Die Zusammenarbeit der Universität Kassel mit der Bauwirtschaft im Bereich des ressourceneffizienten Bauens erfolgt bisher auf Basis von singulären Maßnahmen und Einzelprojekten. So werden bspw. in einem aktuellen Vorhaben mit der Stadt Korbach die Potenziale und Bewertungskriterien für Urban Mining weiterentwickelt und überprüft. Urban Mining ist ein Konzept, welches die von Menschen genutzten Güter und Immobilien als Rohstoffquellen betrachtet.

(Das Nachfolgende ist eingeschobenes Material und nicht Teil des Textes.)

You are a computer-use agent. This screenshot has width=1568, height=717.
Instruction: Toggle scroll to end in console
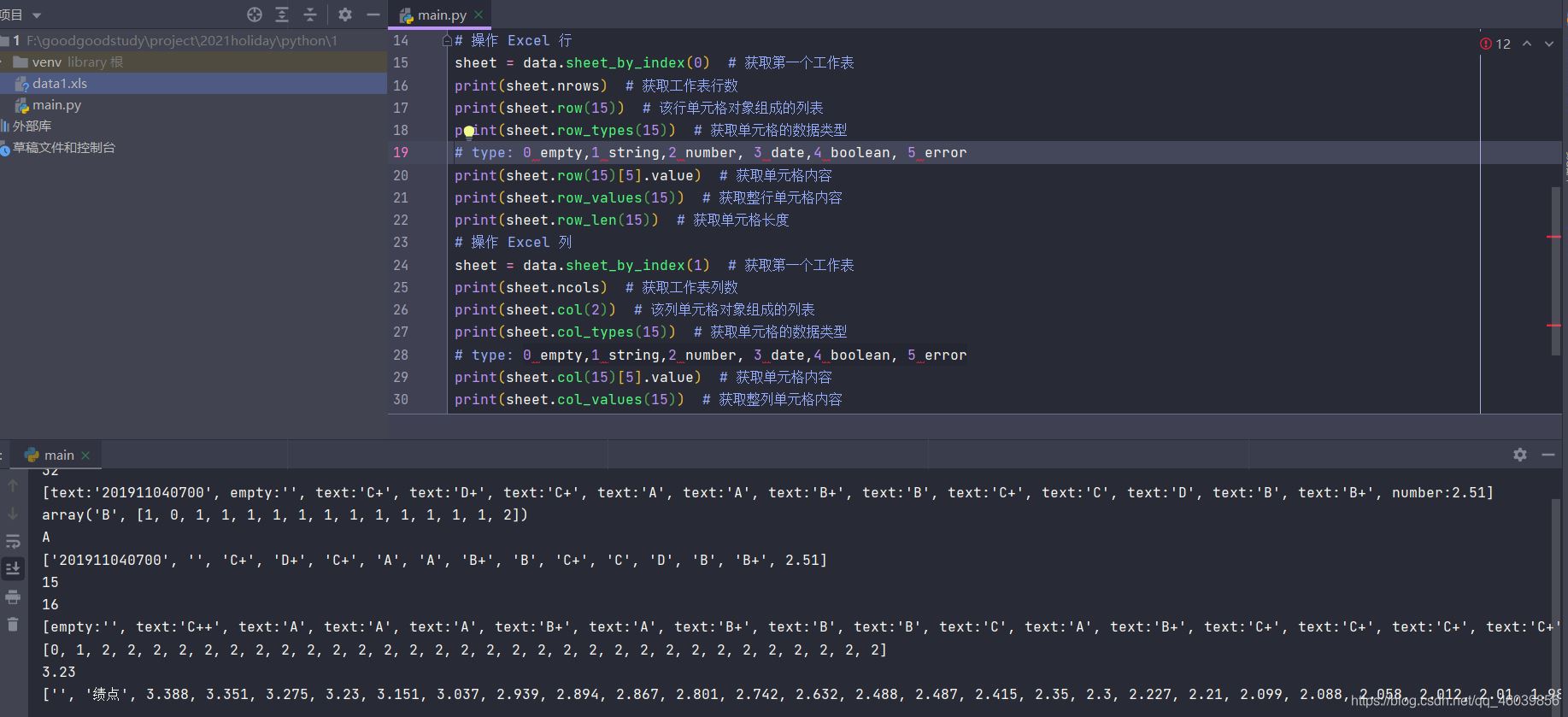[13, 568]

Zielgruppe des Innovationsnetzwerks Ressourceneffizientes Bauen sind erstens vorwiegend regionale Unternehmen der Bauwirtschaft wie z.B. Bauunternehmen, Planungs- und Architekturbüros und Recyclingunternehmen, zweitens Kommunen aus Nordhessen, die als öffentlicher Auftraggeber eine Vorbildfunktion für ressourceneffizientes Bauen einnehmen und mit eigenen Maßnahmen die Akzeptanz für die hochwertige Verwertung von Baumaterialien stärken können und drittens Verbände und Vereinigungen, die als Multiplikatoren den Wissenstransfer unterstützen. Das Netzwerk fördert Kooperationen zwischen Wissenschaft, Wirtschaft und Kommunen und trägt durch den Technologietransfer zu einer beschleunigten Entwicklung und Implementierung neuer ressourcenschonender Technologien in der Region bei. Ebenfalls positive Auswirkungen auf die Ressourceneffizienz ergeben sich durch den verbesserten Informationsfluss zwischen den Netzwerkmitgliedern, der zur Implementierung von Projekten mit Verwertungskaskaden und geschlossenen Stoffkreisläufen führen soll. Das Netzwerk bietet insbesondere kleineren und mittelständischen Unternehmen der Bau- und Ressourceneffizienzbranche einen direkten Zugang zu einem Wissenspool und erhöht so ihr Innovationspotenzial. Zudem dient das Projekt als größere Marketing-  und Präsentationsplatt-form. Das Netzwerk trägt auf diese Weise zur Stärkung der Wettbewerbsfähigkeit der regionalen und der hessischen Bauwirtschaft bei. Außerdem kann sich die Region so mittel- bis langfristig zu einer bundesweiten Modellregion für Ressourceneffizienz im Baubereich entwickeln.